The level of significance is directly linked with the chance that we incorrectly reject the null hypothesis when in fact it is true. A "false positive" such as this could lead to disasterous effects depending on your field, which is why many fields like medecine choose much more stringent levels of significance, like $\alpha=0.001$.

## Applying the framework to diverse scenarios

The hypothesis testing framework work we've discovered really works great on lots of different things you throw at it.

To summarize this framework, we:
1. Observe a sample and statistic
2. Formulate a null hypothesis about the underlying population and parameter, and set a level of significance
3. Formulate an alternative hypothesis
4. Generate new test statistics under the assumptions of the null
5. Calculate the probability of a test statistic being as extreme as the observed statistic
6. Make a judgement about the null hypothesis using the p-value and level of significance

Notice that this approach towards hypothesis testing handles many different things we throw at it. We can run tests on continuous data or discrete data and it doesn't matter what the true population looks like just as long as we're able to generate a statistic. We can test using practically *any* statistic we choose, such as a mean, max, variance, or even count.

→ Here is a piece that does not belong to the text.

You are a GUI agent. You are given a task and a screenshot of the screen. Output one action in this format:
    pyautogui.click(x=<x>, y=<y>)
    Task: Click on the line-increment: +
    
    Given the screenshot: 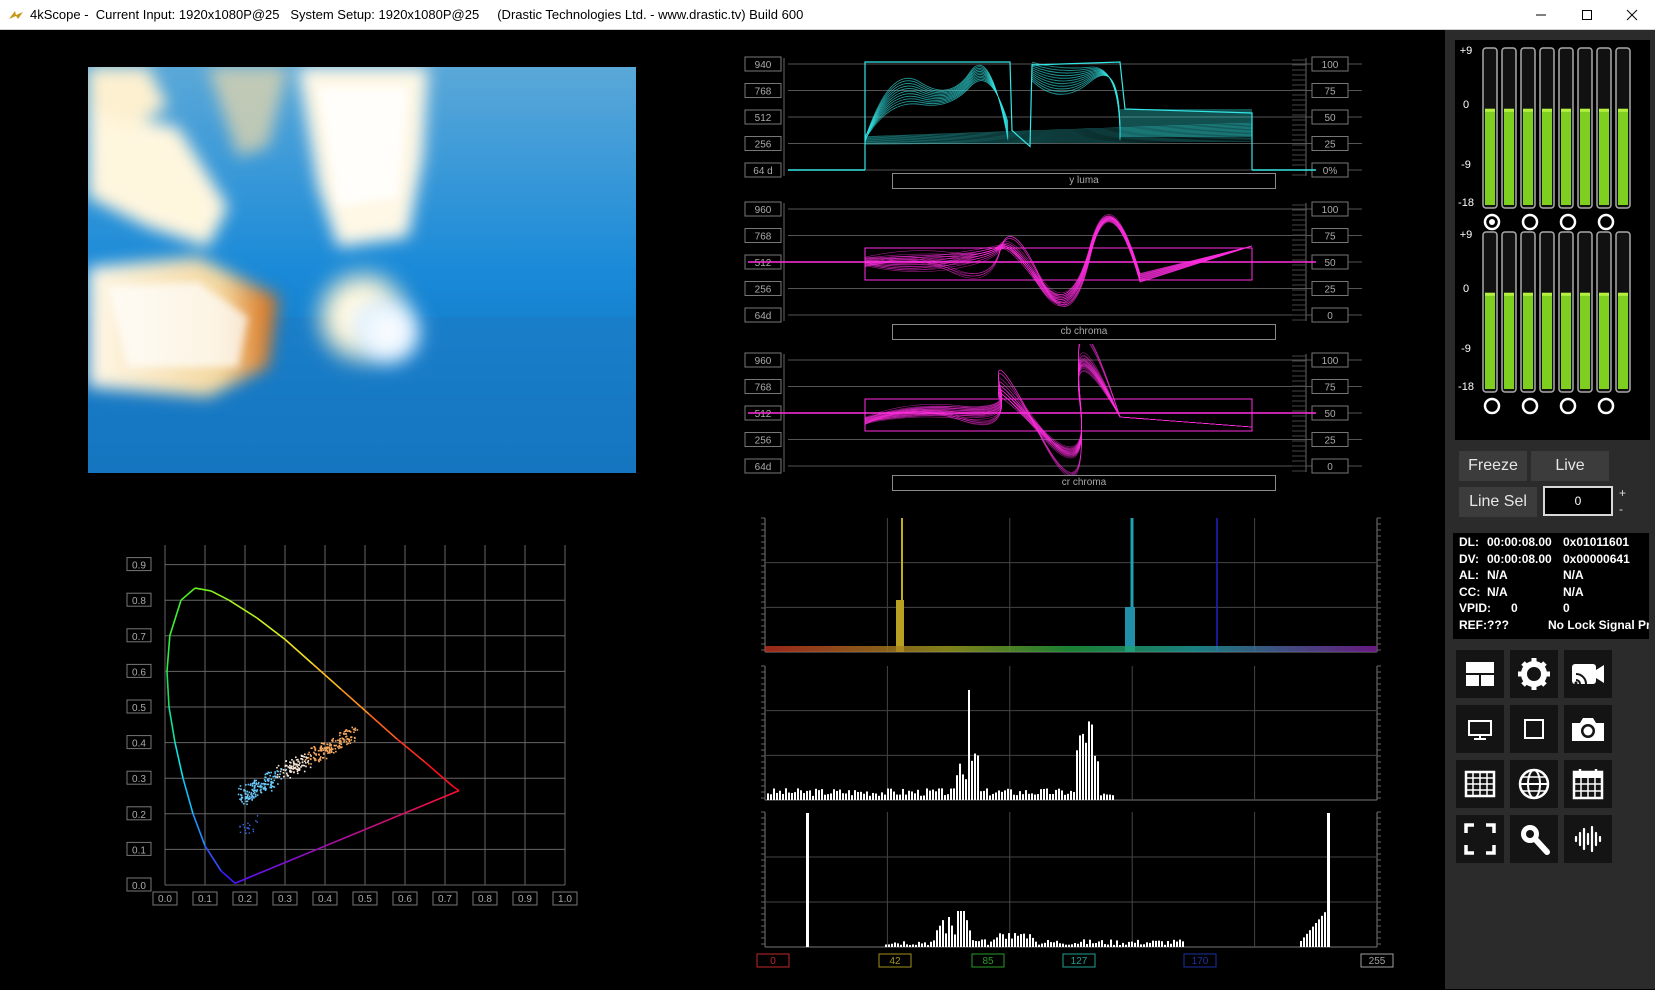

This framework is so incredibly flexible because it follows a simple, intuitive principle: *if we have a set of assumptions, then we better expect data generated from those assumptions to look like what we observed in real life.* We now have a solid way to quantify the degree to which an observation challenges a set of assumptions.

## Follow-up questions

### Why we don't calculate probability of equalling the observed value?

- When there are lots of possible outcomes, the probability of any *one specific outcome* is assuredly low!
- When working with continuous data, the probability of observing or generating any single number is (mathematically) zero
- Besides, if you were to see a result *more* extreme than the observed statistic, surely it should also count as evidence against the null, right?

### What if I reject the null but it's actually true?

- This does happen! It's called a "false positive" or "Type I Error" (type one)
- We know the probably of incorrectly rejecting the null -- it's $\alpha$, our level of significance!